WHAT TO DO: When you print the records below, keep every word exact and leave out the images.

SUPPLIED RECORDS:
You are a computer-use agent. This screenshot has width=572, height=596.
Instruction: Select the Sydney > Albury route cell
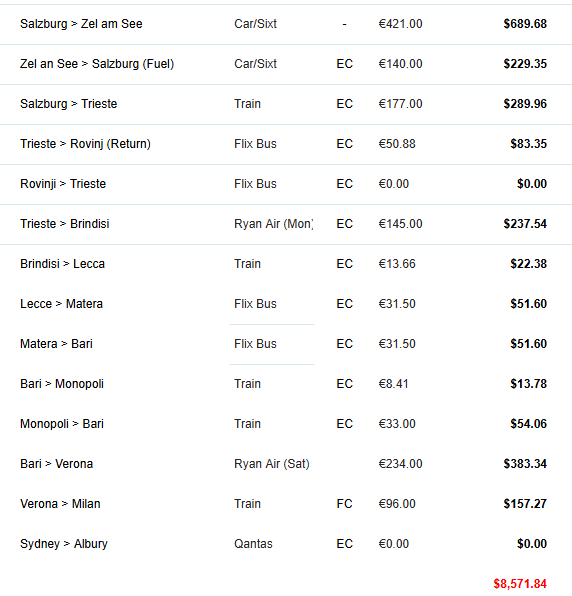pyautogui.click(x=64, y=544)
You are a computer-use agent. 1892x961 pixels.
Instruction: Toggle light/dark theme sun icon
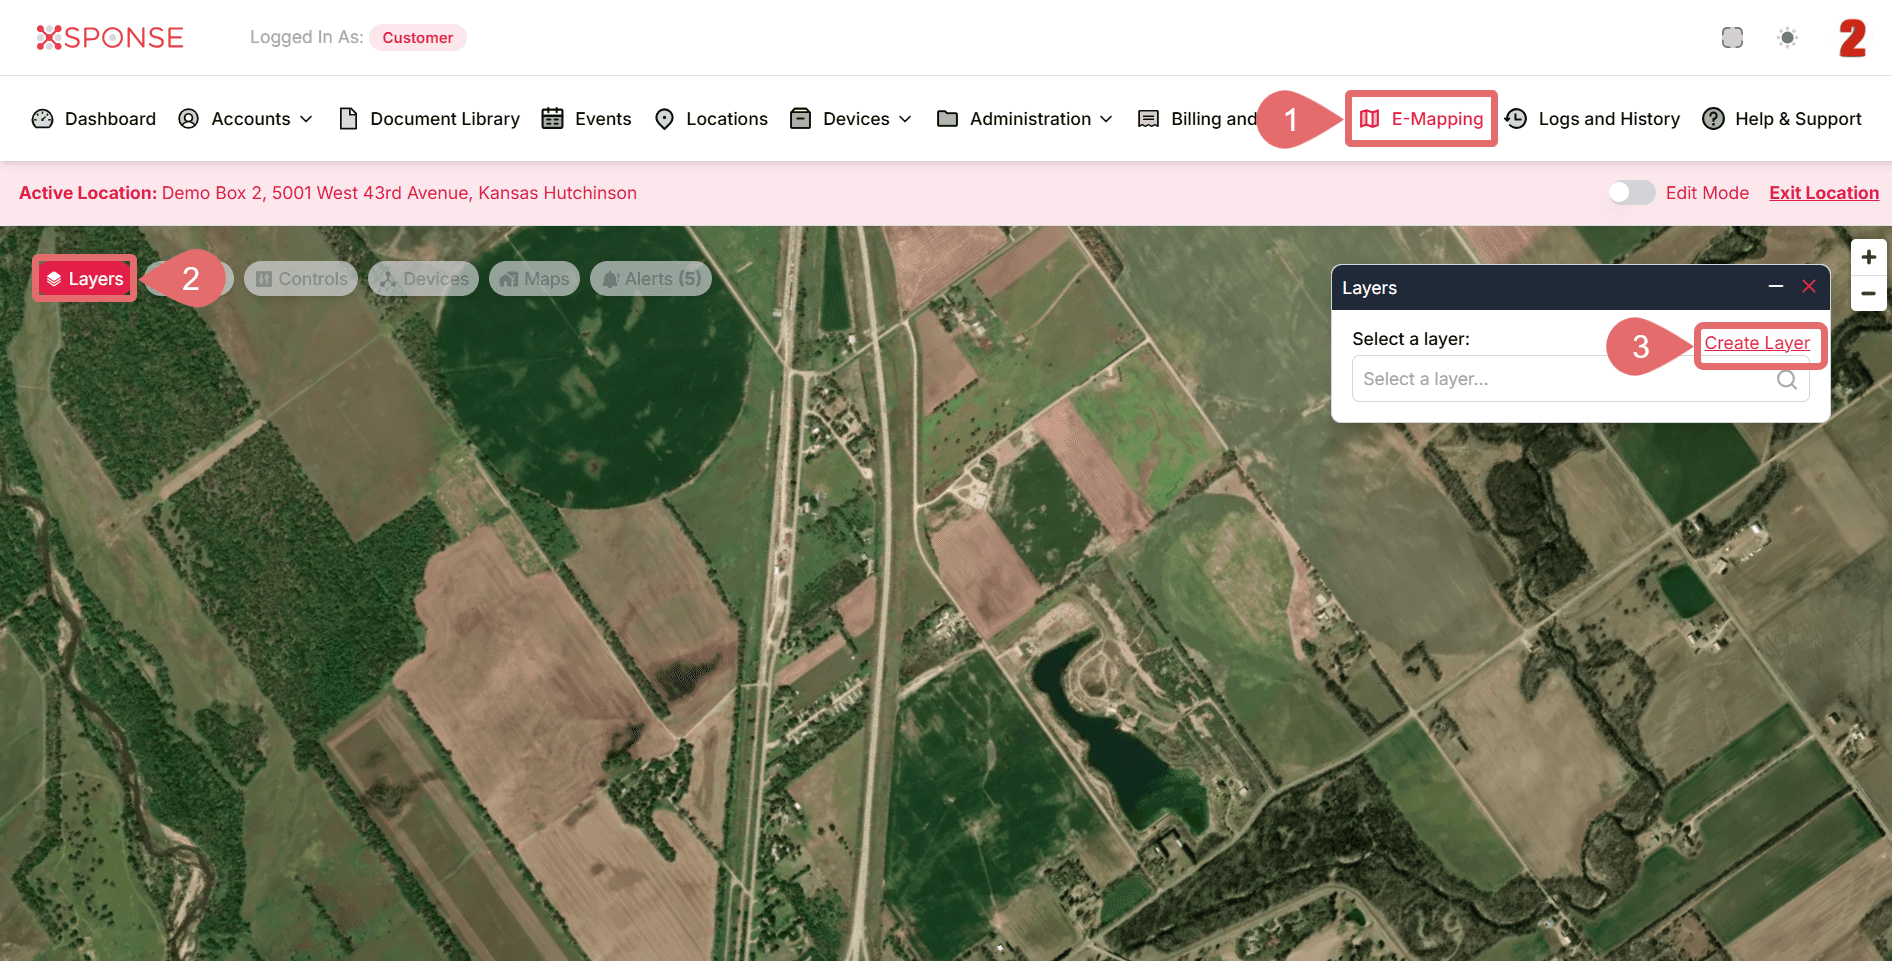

THE COMPLETED TASK:
You are a computer-use agent. This screenshot has width=572, height=596.
Instruction: Select the Sydney > Albury route cell
pyautogui.click(x=64, y=544)
You are a computer-use agent. 1892x961 pixels.
Instruction: Toggle light/dark theme sun icon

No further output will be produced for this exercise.